(Screenshot grounding data)
>>>
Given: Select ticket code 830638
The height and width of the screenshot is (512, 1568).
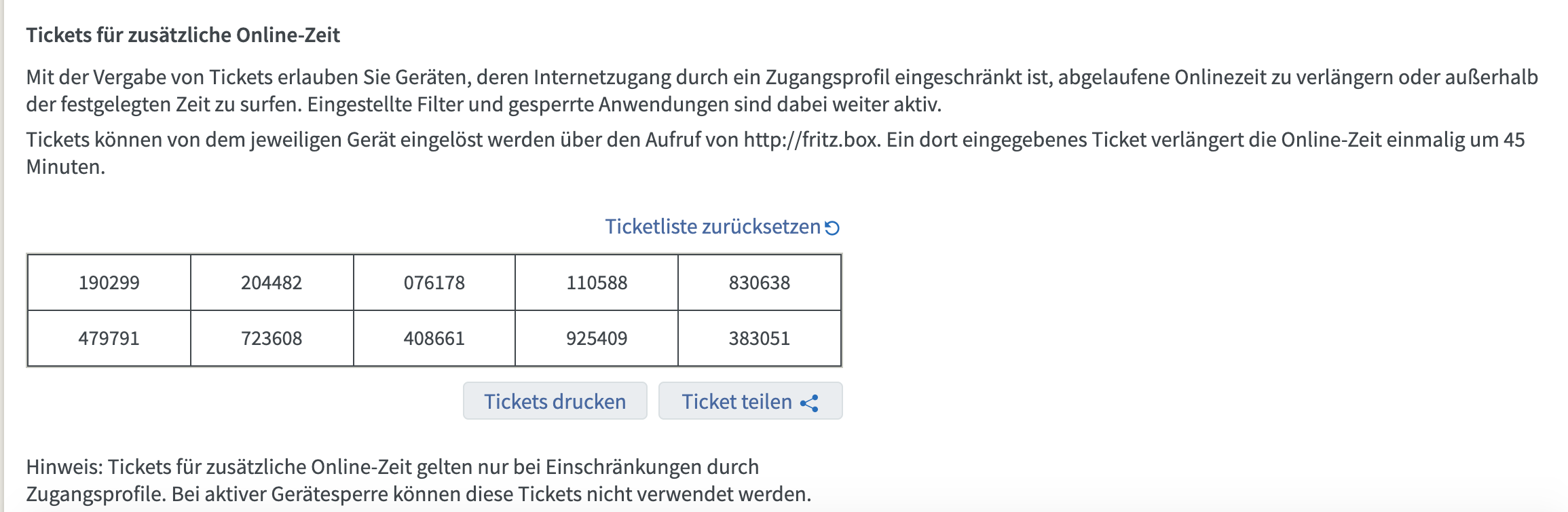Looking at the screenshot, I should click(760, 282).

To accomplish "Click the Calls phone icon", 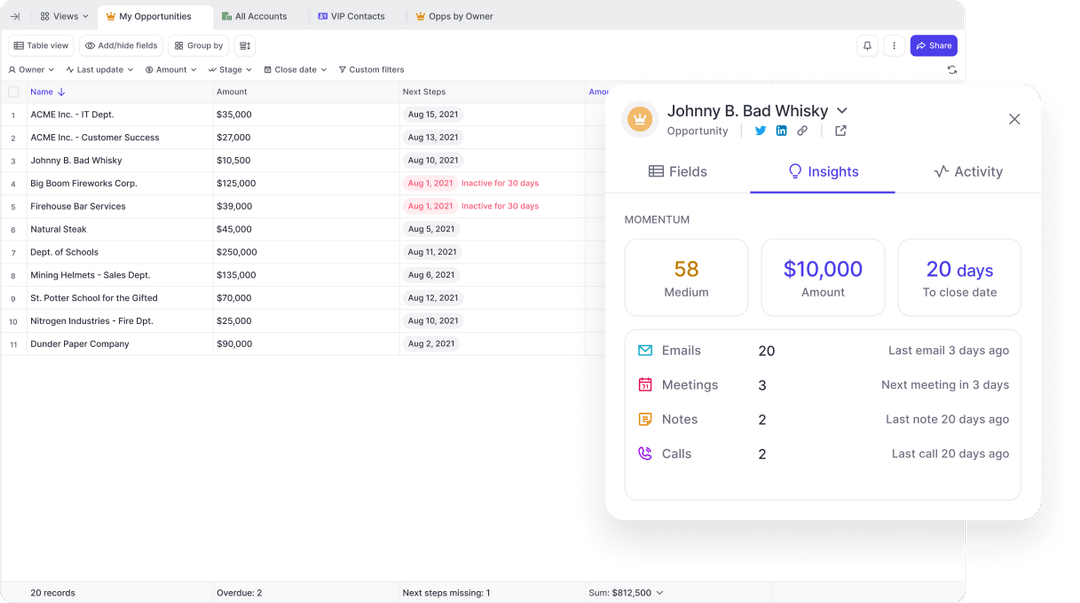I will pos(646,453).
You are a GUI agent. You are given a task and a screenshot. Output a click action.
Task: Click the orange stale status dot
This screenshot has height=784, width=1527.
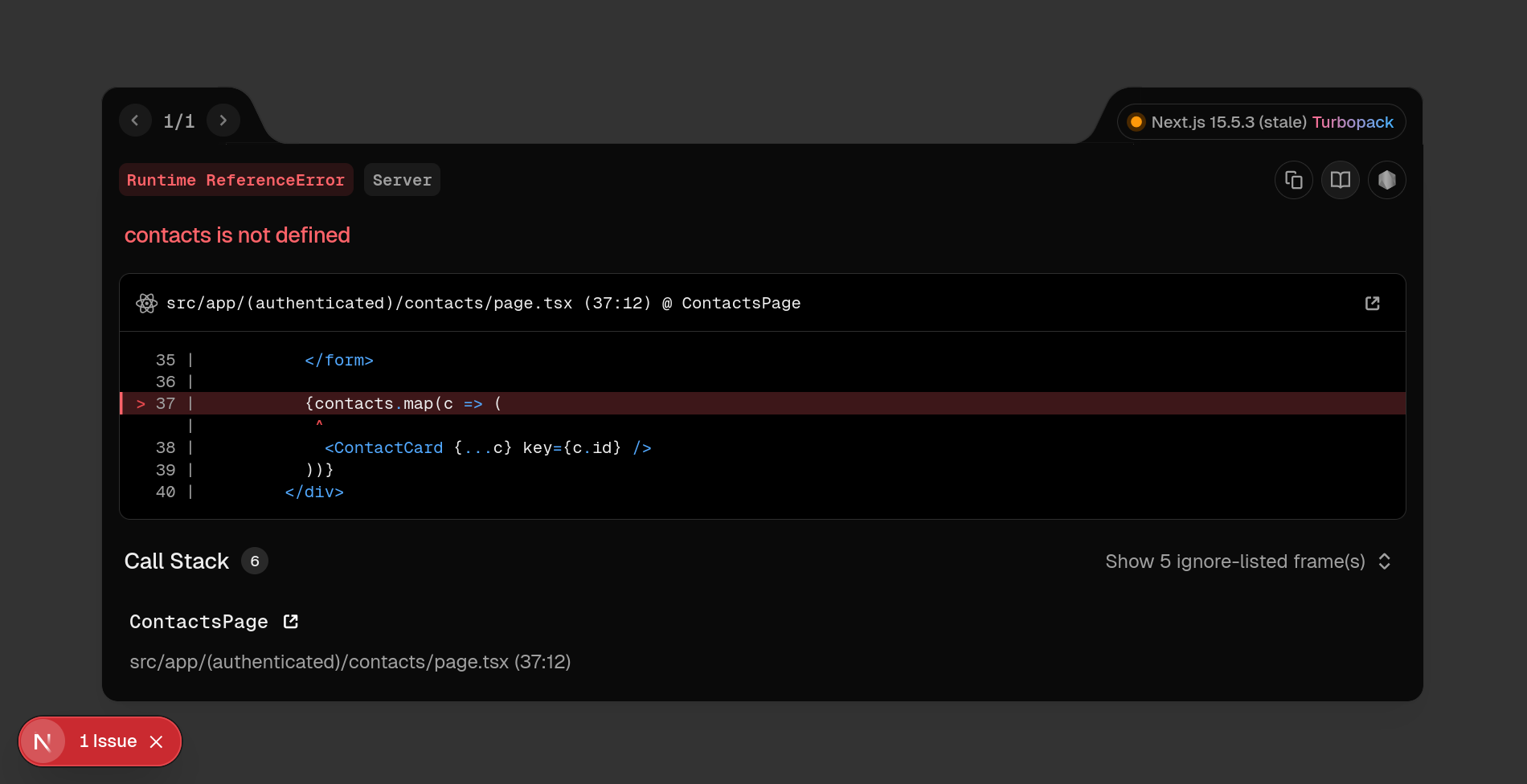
<<<
▶ **EXERCISE GOAL**
All lines from the one containing "You are a GUI" through the final line of the records are to be retyped exactly; no other lines and no pictures are to be included.

▶ **EXERCISE ANSWER**
You are a GUI agent. You are given a task and a screenshot. Output a click action.
Task: Click the orange stale status dot
This screenshot has height=784, width=1527.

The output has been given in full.